SOURCE EXTRACT.
# # # #

Section 35.151(g)(4) would provide more precise guidance for designers of stadium-style movie theaters by requiring such facilities to locate wheelchair seating spaces and companion seating on a riser or cross-aisle in the stadium section that satisfies at least one of the following criteria:
(i) it is located within the rear sixty percent (60%) of the seats provided in an auditorium; or
(ii) it is located within the area of an auditorium in which the vertical viewing angles (as measured to the top of the screen) are from the 40th to the 100th percentile of vertical viewing angles for all seats as ranked from the seats in the first row (1st percentile) to seats in the back row (100th percentile).
Section 35.151(h) Medical Care Facilities (Section-by-Section Analysis)
The Department is proposing a new § 35.151(h) on medical care facilities, which now must comply with the applicable sections of the proposed standards. The Department also proposes that medical care facilities that do not specialize in the treatment of conditions that affect mobility shall disperse the accessible patient bedrooms required by section 223.2.1 of the proposed standards in a manner that enables patients with disabilities to have access to appropriate specialty services.

# # # #

DATA SUPPLIED.

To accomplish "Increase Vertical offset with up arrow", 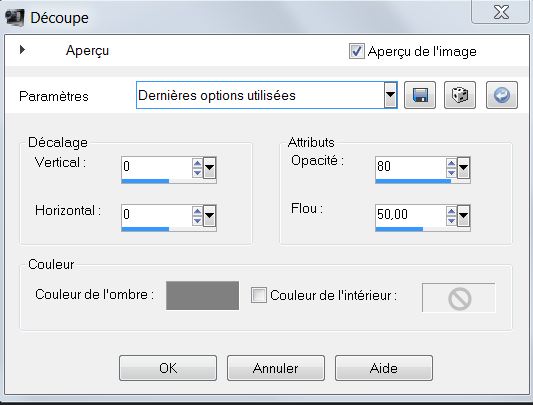I will pos(197,163).
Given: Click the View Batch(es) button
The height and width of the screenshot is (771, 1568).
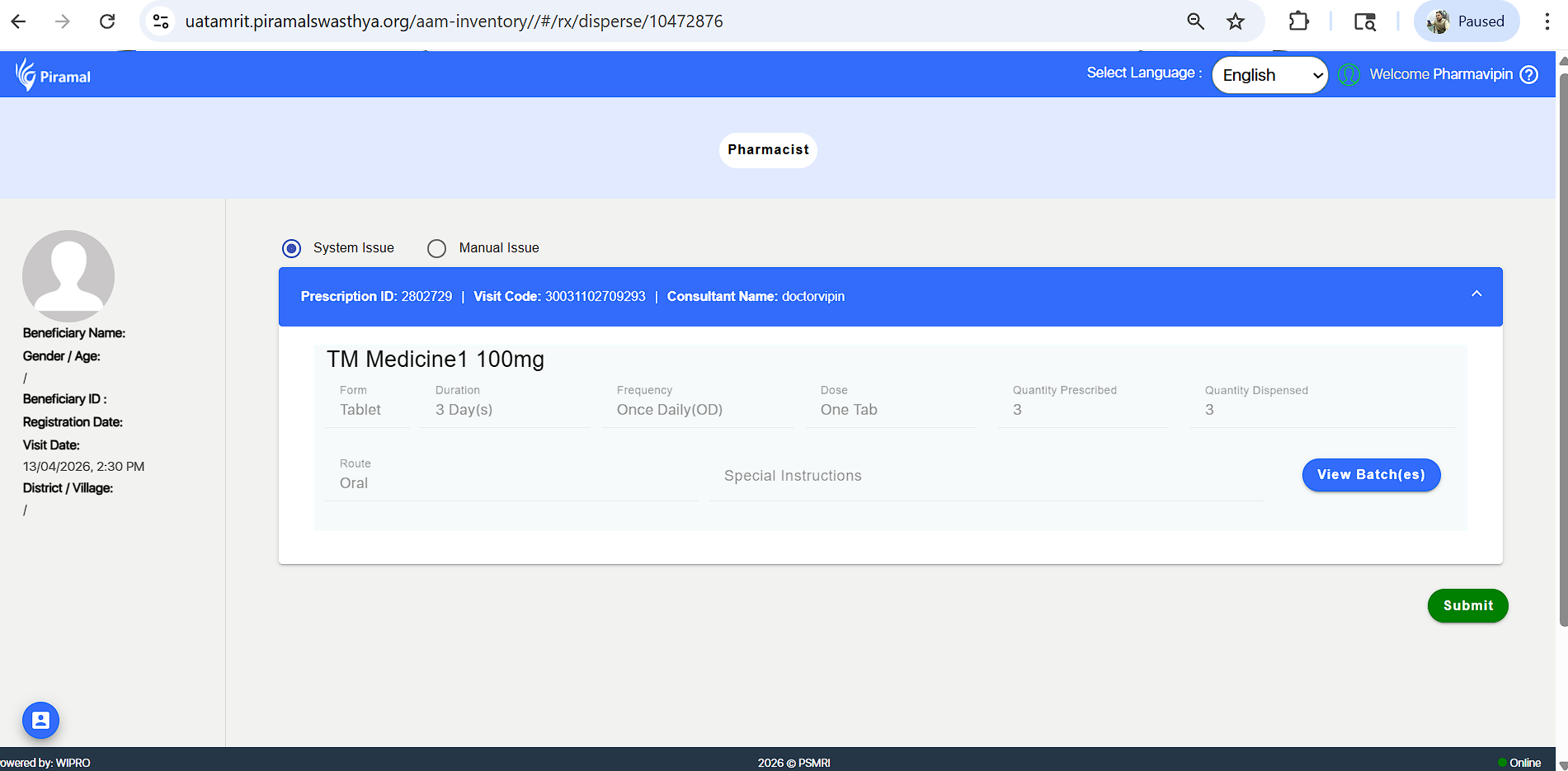Looking at the screenshot, I should (1370, 475).
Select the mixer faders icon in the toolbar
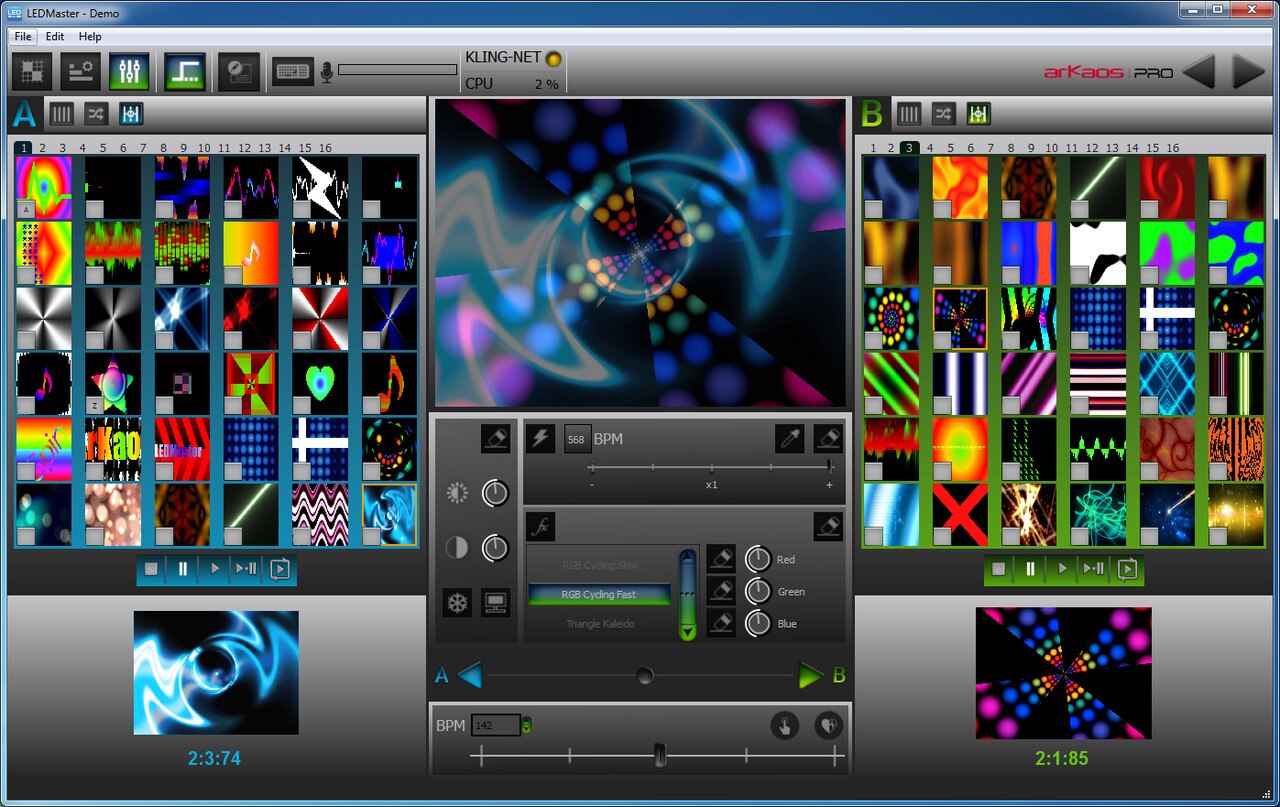Viewport: 1280px width, 807px height. coord(129,72)
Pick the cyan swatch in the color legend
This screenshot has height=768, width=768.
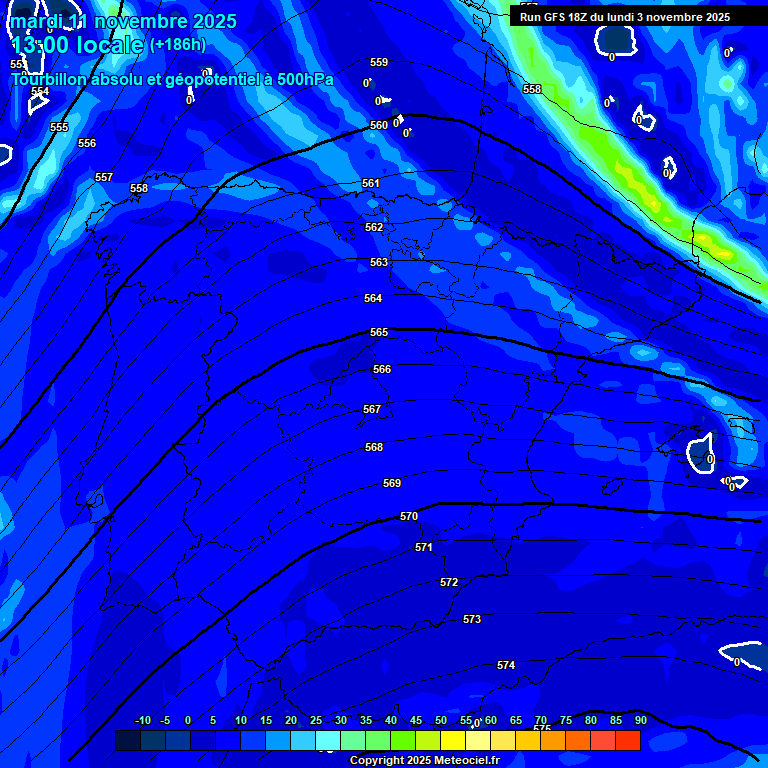(x=328, y=741)
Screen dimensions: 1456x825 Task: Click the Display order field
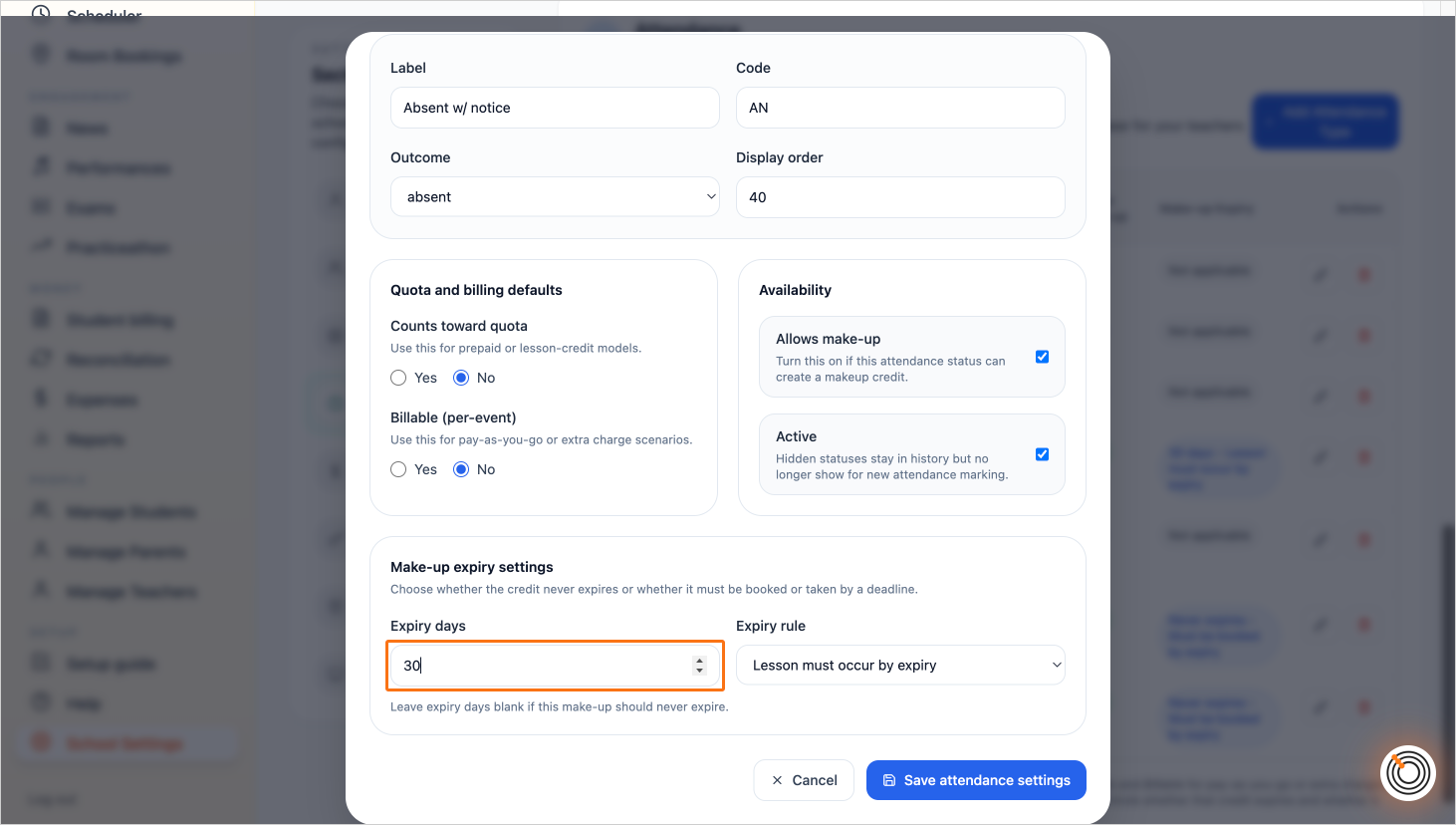900,197
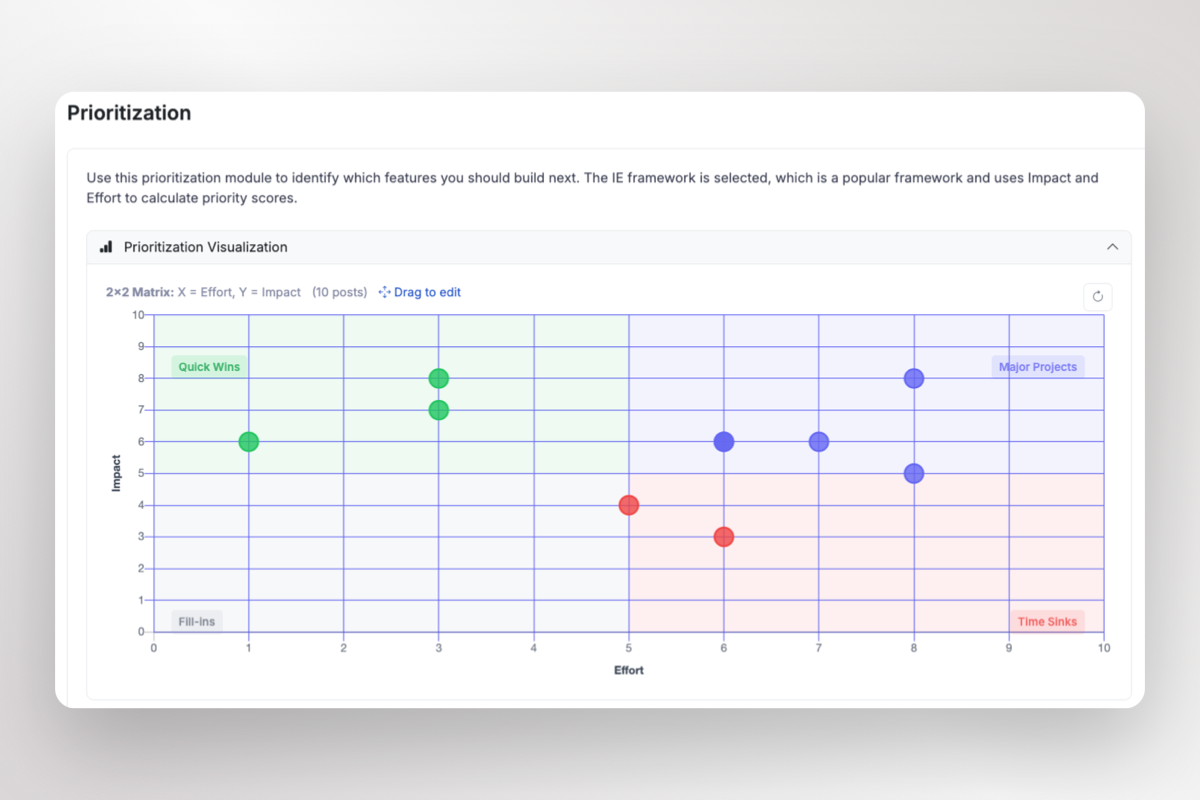Select the blue dot at effort 7, impact 6
1200x800 pixels.
point(818,441)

# # # #

WHAT YOU NEED TO DO.
[1] Answer each question from the proposed rule text.
(a) What share of an auditorium's seats does criterion (i) refer to?
(b) To what point on the screen are the vertical viewing angles measured?
(c) Which section of the proposed standards requires the accessible patient bedrooms?
[2] According to the proposed rule text, why must medical care facilities that do not specialize in treating conditions affecting mobility disperse their accessible patient bedrooms? Answer in one to three sentences.

RESPONSES BY ITEM NUMBER.
[1]
(a) The rear sixty percent (60%) of the seats.
(b) The top of the screen.
(c) Section 223.2.1.

[2] They must disperse the accessible patient bedrooms so that patients with disabilities can have access to appropriate specialty services.